As someone who's currently doing a lot of thinking & writing about measures that might foundationally improve computer security (ie., involving not just the kind of evolutionary, fairly modest steps that most tech makers are focusing on right now, but pursuing "big leap" changes might break backwards compatibility but would make systems much more secure). I am very taken by the idea of using robust general process isolation to try to prevent user-mode programs--or, anyway, what we today call "user-mode" programs--from being able to do nasty things like trying to read/steal data being used by other user-mode programs or hitting the OS with privilege escalation attacks.
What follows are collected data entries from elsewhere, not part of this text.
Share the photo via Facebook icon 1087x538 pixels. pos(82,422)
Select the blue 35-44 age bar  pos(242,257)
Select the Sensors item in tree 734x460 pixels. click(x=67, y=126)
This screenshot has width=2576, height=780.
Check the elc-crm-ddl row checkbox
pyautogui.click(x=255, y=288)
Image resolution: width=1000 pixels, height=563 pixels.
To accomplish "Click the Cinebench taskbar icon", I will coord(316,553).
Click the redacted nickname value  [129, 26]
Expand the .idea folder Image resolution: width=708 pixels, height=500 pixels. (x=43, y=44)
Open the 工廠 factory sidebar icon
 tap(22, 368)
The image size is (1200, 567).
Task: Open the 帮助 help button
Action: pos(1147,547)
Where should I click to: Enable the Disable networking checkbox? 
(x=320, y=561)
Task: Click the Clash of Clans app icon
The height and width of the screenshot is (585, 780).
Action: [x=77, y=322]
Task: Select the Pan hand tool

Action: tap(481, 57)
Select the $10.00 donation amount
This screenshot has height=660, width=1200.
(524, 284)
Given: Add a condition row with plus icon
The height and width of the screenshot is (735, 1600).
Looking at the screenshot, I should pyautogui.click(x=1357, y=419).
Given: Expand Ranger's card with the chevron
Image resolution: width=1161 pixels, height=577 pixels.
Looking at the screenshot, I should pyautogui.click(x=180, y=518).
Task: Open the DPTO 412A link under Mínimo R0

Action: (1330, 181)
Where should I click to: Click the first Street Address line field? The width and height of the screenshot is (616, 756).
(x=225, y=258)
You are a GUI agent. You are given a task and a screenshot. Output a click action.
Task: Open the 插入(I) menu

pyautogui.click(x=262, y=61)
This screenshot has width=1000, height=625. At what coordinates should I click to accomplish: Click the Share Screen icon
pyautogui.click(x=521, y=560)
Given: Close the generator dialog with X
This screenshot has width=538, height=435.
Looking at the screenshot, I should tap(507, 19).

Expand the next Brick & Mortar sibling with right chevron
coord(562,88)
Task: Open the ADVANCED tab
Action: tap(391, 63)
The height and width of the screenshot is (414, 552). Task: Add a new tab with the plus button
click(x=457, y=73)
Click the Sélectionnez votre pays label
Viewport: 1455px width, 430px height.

Now, there are certainly companies/organizations out there who have tried or are trying to implement robust privilege isolation schemes in software. For example, Microsoft's developmental Singularity SO that put almost everything into"sealed isolated processes" that could only communicate with each other and the OS through restrictive message-passing "contracts". (There are certainly others, including some that are in use with governments for military/intelligence high-security scenarios, I understand.) However, I suppose I'm a person who's reluctant to put tremendous trust in security defenses that aren't rooted, at the end of the day, in some sort of direct hardware-enforcement. Which brings me to my two (closely-related) questions:
First, are there any non-government, commercially produced microprocessors out there today--that are intended for multi-purpose computing; no smart card chips or something--that use instruction sets/architectures specifically designed to enforce strong process isolation/separation? (Such that not even an attack exploiting a deeply-occurring flaw in the kernel of the OS running on the device would be sufficient to result in allowing malicious code in a process from breaking out of isolation.)
Second, what sort of changes would you need to make to the x86-64 instruction set & corresponding chip architecture to make it capable of providing hardware-enforced support to strong OS isolation/separation of individual processes?
(FYI, I do know that Intel has added some proprietary security capabilities to some of their chips over the last 5-10 years, with Skylake with SGX this year suppose to bring some capabilities to isolate a given program that has high-security needs from the rest of the system. But much larger, further steps would be needed to pursue hardware-enforced isolation of, say, at minimum, all processes that today run in user-mode. Or am I wrong about that?)